[Extracted records]
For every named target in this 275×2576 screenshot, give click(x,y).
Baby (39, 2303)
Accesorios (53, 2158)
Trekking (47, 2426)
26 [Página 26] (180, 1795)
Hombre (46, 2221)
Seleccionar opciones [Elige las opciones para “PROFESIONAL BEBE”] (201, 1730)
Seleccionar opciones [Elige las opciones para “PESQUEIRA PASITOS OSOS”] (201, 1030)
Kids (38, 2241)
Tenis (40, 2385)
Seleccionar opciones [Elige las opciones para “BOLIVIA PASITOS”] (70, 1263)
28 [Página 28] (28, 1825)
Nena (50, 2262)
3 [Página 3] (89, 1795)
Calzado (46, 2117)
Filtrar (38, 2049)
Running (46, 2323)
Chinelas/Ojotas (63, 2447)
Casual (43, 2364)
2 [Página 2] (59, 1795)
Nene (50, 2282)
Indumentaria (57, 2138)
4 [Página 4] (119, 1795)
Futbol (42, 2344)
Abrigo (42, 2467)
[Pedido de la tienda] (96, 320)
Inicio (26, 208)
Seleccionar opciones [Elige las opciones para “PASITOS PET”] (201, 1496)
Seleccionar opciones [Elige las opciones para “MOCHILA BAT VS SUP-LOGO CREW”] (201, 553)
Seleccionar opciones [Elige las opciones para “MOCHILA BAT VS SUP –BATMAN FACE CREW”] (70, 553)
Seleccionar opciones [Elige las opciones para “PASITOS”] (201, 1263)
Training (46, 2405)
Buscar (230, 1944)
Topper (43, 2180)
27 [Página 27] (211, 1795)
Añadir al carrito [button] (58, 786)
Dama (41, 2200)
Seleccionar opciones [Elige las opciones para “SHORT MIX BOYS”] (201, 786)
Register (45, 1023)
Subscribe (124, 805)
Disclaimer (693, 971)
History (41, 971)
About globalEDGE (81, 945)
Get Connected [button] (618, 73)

#### [SET TASK]
Return each line of the material above that contains the string "para".

#### [REPLY TO THE EXERCISE]
Seleccionar opciones [Elige las opciones para “PROFESIONAL BEBE”] (201, 1730)
Seleccionar opciones [Elige las opciones para “PESQUEIRA PASITOS OSOS”] (201, 1030)
Seleccionar opciones [Elige las opciones para “BOLIVIA PASITOS”] (70, 1263)
Seleccionar opciones [Elige las opciones para “PASITOS PET”] (201, 1496)
Seleccionar opciones [Elige las opciones para “MOCHILA BAT VS SUP-LOGO CREW”] (201, 553)
Seleccionar opciones [Elige las opciones para “MOCHILA BAT VS SUP –BATMAN FACE CREW”] (70, 553)
Seleccionar opciones [Elige las opciones para “PASITOS”] (201, 1263)
Seleccionar opciones [Elige las opciones para “SHORT MIX BOYS”] (201, 786)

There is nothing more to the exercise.